L’obligation de philosopher

Là, il règle ses affaires de famille, et se trouve assez de fortune pour n’avoir pas à gagner sa vie. Il recommence alors à voyager, visite l’Italie, et revient en France en 1625. Durant deux ans, il y mène, surtout à Paris, une vie à la fois scientifique et mondaine. Car, d’une part, il fréquente les salons, se bat en duel pour une femme, et, d’autre part, recherche la compagnie des savants: Morin, Mersenne, Mydorge, Villebressieu. En 1627, chez le nonce du pape, il rencontre le cardinal de Bérulle, qui lui fait une obligation de conscience de se consacrer à la philosophie.

Descartes se retire alors à la campagne.
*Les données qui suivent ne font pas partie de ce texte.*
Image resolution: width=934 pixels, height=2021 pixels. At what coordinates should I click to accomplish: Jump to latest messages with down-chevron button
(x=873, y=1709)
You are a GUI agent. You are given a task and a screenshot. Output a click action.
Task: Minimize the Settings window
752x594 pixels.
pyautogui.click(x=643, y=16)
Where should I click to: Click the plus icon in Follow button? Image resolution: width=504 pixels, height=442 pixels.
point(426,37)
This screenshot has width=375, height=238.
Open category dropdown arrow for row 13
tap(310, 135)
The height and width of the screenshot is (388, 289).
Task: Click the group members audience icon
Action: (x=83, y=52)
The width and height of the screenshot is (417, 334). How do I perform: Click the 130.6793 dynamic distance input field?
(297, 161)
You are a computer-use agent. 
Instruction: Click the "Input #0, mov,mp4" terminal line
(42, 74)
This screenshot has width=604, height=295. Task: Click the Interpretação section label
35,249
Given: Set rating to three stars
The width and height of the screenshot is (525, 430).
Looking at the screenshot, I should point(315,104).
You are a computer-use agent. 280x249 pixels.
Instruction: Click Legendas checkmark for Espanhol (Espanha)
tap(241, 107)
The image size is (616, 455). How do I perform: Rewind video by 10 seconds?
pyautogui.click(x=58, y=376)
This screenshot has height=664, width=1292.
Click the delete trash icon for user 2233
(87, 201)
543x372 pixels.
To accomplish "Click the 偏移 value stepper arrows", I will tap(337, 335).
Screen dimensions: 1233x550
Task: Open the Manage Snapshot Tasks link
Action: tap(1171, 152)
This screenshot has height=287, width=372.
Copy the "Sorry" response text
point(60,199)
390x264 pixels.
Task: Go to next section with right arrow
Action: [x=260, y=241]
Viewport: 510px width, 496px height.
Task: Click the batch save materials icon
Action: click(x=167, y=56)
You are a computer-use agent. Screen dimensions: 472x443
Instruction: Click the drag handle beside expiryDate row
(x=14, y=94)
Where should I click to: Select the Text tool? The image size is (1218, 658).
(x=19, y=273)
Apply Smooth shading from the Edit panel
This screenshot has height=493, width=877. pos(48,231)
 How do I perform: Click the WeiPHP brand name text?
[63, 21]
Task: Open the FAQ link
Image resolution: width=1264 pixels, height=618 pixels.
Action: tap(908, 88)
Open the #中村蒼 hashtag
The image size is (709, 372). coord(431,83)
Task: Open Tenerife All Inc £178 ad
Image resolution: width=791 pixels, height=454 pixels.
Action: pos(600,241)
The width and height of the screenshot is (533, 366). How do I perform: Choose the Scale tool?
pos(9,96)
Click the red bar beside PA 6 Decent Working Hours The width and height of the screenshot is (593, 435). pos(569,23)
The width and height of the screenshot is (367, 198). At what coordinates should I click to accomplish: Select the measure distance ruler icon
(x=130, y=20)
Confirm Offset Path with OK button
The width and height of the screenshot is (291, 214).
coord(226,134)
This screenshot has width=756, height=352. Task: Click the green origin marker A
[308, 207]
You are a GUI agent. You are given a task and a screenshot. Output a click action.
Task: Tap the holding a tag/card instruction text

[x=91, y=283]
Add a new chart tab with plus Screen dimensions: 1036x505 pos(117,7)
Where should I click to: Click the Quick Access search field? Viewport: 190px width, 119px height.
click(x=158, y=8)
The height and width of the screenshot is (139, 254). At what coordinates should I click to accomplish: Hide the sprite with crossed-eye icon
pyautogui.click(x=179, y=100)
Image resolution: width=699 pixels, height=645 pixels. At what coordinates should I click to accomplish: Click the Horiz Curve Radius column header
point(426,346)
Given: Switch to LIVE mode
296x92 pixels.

C’est en Bretagne qu’il passe l’hiver de 1627-1628. Sans doute espère-t-il un instant pouvoir mener à bien son projet en demeurant en France. Mais il se persuade bientôt que la Hollande sera plus favorable à ce dessein. Au printemps de 1629, il s’installe donc aux Pays-Bas, et, cette fois, de façon définitive. À cette date, il a déjà écrit les Règles pour la direction de l’esprit , ouvrage inachevé qui ne sera publié qu’après sa mort. Mais c’est en Hollande que Descartes va réaliser son œuvre.

Quelle vie, cependant, y mène-t-il? L’étrange est que, déclarant n’avoir d’autre souci que celui de son repos, il change sans cesse de résidence: on le trouve à Franeker, à Amsterdam, à Leyde, à Deventer, à Sandport, à Hardenwijk, à Endegeest, à Egmond de Hoef, et son biographe, Baillet, pourra déclarer que son ermitage «n’eut presque rien de plus stable que le séjour des Israélites dans l’Arabie déserte». Pourquoi ces changements incessants? Faut-il y voir l’effet du sage désir d’éviter les importuns, ou le signe d’une incurable inquiétude? Nous ne saurions, en ce domaine, rien affirmer.